:: About this task ::
From the data underneath, reproduce exactly the stretch that begins at the line with "SEIKO／セイコー プロフェッショナル300mダイバー Ref.6215-7000とは？" and ends after the line with "ロレックス・デイトナ116520のペールグリーンダイヤル！ナンバーも良し！ (159, 1841)".

===

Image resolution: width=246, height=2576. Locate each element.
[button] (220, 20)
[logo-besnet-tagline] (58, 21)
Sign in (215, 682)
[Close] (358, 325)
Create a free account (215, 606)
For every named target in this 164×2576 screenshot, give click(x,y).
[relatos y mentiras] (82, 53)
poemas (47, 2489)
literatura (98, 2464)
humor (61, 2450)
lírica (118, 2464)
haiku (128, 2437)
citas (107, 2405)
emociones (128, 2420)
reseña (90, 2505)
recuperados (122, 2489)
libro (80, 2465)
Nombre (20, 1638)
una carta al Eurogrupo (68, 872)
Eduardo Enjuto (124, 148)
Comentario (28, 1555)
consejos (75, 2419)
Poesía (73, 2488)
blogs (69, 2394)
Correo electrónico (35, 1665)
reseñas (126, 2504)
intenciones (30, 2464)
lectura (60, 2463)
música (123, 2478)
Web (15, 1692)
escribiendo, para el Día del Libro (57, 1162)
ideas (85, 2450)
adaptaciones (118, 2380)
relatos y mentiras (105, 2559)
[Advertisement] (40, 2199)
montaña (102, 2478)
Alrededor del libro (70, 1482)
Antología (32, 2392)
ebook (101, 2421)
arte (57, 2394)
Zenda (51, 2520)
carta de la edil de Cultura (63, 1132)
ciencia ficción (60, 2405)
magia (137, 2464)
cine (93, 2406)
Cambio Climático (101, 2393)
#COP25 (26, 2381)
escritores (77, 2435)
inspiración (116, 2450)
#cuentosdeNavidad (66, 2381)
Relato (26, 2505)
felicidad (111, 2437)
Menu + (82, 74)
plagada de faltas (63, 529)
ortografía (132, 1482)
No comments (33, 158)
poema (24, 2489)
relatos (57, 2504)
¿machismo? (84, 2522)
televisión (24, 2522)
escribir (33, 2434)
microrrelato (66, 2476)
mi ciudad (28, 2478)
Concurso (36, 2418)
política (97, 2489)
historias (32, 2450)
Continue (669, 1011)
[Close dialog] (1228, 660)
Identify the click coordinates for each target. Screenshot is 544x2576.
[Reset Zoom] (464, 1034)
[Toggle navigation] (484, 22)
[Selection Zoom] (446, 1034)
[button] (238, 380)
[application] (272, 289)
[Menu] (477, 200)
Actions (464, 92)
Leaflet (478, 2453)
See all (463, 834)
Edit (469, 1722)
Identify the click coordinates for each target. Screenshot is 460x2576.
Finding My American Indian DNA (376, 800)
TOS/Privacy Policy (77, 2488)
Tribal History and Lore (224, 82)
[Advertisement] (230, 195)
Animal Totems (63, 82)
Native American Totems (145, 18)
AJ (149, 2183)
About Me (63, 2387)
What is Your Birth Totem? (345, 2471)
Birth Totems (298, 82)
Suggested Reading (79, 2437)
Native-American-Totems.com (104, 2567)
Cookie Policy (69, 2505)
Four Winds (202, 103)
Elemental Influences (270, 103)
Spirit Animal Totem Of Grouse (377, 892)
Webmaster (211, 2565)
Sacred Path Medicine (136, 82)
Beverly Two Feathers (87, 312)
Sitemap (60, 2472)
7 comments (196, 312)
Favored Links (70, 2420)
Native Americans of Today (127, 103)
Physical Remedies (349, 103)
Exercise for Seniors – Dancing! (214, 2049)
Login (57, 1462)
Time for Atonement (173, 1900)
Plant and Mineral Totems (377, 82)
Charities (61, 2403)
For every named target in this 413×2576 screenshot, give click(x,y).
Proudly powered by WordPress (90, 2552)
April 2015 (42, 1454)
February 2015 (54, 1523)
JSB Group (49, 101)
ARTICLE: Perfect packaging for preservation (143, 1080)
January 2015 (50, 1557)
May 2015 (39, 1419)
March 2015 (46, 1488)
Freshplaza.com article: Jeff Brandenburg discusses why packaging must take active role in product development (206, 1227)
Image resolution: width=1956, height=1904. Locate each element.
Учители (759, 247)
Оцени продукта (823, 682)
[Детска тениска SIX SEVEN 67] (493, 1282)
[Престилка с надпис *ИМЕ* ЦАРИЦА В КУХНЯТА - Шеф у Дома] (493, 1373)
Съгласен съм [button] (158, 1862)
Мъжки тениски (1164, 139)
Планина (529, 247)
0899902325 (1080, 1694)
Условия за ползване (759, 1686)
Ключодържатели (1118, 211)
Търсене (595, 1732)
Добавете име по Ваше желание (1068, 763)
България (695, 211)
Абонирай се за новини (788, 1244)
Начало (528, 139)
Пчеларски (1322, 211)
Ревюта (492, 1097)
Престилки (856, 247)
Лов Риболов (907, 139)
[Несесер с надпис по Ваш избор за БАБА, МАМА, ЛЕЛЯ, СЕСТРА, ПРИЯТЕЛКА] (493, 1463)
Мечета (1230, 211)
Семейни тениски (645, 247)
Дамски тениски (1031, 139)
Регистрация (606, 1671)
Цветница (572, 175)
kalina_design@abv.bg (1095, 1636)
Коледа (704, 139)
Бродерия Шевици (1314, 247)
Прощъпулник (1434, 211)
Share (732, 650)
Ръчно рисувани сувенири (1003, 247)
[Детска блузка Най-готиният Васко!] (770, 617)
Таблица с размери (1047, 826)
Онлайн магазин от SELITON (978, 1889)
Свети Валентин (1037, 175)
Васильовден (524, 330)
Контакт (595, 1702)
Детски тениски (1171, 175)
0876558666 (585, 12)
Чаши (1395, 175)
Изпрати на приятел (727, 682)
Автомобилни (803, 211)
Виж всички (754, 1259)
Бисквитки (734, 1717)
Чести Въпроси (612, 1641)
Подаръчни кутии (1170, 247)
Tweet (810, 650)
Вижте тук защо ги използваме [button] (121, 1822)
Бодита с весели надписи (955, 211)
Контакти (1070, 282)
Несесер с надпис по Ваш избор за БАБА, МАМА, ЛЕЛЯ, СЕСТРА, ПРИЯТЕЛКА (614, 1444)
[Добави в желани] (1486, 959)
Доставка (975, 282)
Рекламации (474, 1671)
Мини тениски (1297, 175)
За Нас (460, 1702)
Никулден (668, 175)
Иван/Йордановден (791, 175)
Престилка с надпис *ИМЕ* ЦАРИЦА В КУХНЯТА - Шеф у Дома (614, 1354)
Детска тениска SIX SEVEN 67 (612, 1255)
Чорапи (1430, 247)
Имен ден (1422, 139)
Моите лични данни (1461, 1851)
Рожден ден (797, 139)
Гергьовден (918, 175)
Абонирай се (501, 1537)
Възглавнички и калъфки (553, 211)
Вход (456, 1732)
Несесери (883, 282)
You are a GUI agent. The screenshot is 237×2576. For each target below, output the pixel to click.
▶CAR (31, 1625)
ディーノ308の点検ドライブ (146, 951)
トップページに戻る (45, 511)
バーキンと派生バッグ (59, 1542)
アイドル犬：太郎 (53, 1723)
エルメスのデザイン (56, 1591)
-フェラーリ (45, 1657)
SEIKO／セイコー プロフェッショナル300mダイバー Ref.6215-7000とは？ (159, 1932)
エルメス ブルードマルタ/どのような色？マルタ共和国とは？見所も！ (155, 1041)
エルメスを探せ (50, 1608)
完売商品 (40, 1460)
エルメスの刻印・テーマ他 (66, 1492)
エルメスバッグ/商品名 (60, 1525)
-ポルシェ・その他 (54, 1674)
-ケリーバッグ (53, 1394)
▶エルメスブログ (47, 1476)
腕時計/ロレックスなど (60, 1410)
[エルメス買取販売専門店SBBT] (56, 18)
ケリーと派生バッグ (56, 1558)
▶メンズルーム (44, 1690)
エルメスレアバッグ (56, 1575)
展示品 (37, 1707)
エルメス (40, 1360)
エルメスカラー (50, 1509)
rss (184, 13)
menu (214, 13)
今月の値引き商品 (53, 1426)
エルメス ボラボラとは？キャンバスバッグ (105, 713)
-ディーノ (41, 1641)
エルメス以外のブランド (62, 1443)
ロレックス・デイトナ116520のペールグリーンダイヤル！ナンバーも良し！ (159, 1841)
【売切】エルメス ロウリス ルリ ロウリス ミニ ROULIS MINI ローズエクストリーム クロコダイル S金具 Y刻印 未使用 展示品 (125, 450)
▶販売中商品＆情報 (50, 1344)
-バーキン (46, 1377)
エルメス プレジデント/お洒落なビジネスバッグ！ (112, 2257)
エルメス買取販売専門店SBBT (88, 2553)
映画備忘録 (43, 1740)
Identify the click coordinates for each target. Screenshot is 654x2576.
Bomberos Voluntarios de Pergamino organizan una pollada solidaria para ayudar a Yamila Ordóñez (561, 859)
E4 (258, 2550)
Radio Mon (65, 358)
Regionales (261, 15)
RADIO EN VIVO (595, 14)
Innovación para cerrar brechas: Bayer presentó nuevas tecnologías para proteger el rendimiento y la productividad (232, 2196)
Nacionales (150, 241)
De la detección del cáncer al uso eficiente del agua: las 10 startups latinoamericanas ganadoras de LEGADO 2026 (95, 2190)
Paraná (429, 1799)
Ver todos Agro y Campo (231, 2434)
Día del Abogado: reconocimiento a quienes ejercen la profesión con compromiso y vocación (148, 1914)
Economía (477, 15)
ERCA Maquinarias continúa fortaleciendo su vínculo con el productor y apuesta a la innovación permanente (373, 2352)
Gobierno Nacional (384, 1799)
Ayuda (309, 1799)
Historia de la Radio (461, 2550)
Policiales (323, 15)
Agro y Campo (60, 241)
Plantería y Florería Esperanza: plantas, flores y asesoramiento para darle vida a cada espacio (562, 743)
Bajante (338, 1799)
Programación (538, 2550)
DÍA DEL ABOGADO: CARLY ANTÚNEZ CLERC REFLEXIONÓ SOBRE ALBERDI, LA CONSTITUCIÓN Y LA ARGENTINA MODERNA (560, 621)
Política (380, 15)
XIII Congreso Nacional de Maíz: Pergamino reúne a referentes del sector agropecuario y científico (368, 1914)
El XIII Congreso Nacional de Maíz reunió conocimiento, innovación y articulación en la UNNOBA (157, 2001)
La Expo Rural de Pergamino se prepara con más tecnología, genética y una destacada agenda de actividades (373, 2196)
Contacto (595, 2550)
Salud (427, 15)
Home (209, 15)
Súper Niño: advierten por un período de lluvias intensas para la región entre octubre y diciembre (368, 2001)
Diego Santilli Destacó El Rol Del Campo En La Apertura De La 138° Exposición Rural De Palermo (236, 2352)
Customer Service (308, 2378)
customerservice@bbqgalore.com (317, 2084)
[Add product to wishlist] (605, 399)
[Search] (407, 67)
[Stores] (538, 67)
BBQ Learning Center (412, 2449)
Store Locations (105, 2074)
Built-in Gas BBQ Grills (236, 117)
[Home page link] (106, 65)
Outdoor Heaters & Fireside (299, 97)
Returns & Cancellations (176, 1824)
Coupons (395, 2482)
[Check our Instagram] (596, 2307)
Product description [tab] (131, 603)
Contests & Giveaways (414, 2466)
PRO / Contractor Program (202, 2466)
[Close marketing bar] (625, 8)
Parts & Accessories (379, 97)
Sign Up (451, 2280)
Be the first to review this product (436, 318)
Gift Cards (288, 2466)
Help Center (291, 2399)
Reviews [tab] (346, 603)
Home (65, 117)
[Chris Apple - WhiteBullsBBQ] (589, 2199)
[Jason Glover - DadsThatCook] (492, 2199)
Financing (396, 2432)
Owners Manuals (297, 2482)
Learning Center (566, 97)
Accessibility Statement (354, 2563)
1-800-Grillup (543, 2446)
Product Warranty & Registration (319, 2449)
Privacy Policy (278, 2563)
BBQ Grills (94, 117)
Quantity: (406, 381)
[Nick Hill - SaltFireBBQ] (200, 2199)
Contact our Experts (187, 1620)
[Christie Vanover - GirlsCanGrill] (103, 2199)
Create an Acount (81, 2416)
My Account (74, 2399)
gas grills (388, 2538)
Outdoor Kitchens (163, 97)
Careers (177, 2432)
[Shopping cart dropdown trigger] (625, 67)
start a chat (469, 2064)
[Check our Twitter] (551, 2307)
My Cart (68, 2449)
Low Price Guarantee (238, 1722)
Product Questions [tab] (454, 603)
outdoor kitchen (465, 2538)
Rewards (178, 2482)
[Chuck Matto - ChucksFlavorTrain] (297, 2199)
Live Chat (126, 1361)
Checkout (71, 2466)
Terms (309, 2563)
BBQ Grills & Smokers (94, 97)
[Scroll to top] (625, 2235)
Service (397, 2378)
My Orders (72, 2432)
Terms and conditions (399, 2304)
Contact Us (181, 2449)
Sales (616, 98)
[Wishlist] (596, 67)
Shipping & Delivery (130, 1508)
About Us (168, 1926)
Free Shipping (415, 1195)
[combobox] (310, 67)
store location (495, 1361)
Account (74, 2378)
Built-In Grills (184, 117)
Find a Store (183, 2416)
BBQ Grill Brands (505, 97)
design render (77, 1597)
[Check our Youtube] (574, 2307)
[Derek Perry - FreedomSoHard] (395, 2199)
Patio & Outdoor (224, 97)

===

:: Reply ::
SEIKO／セイコー プロフェッショナル300mダイバー Ref.6215-7000とは？ (159, 1932)
エルメス ブルードマルタ/どのような色？マルタ共和国とは？見所も！ (155, 1041)
エルメスを探せ (50, 1608)
完売商品 (40, 1460)
エルメスの刻印・テーマ他 (66, 1492)
エルメスバッグ/商品名 (60, 1525)
-ポルシェ・その他 (54, 1674)
-ケリーバッグ (53, 1394)
▶エルメスブログ (47, 1476)
腕時計/ロレックスなど (60, 1410)
[エルメス買取販売専門店SBBT] (56, 18)
ケリーと派生バッグ (56, 1558)
▶メンズルーム (44, 1690)
エルメスレアバッグ (56, 1575)
展示品 (37, 1707)
エルメス (40, 1360)
エルメスカラー (50, 1509)
rss (184, 13)
menu (214, 13)
今月の値引き商品 (53, 1426)
エルメス ボラボラとは？キャンバスバッグ (105, 713)
-ディーノ (41, 1641)
エルメス以外のブランド (62, 1443)
ロレックス・デイトナ116520のペールグリーンダイヤル！ナンバーも良し！ (159, 1841)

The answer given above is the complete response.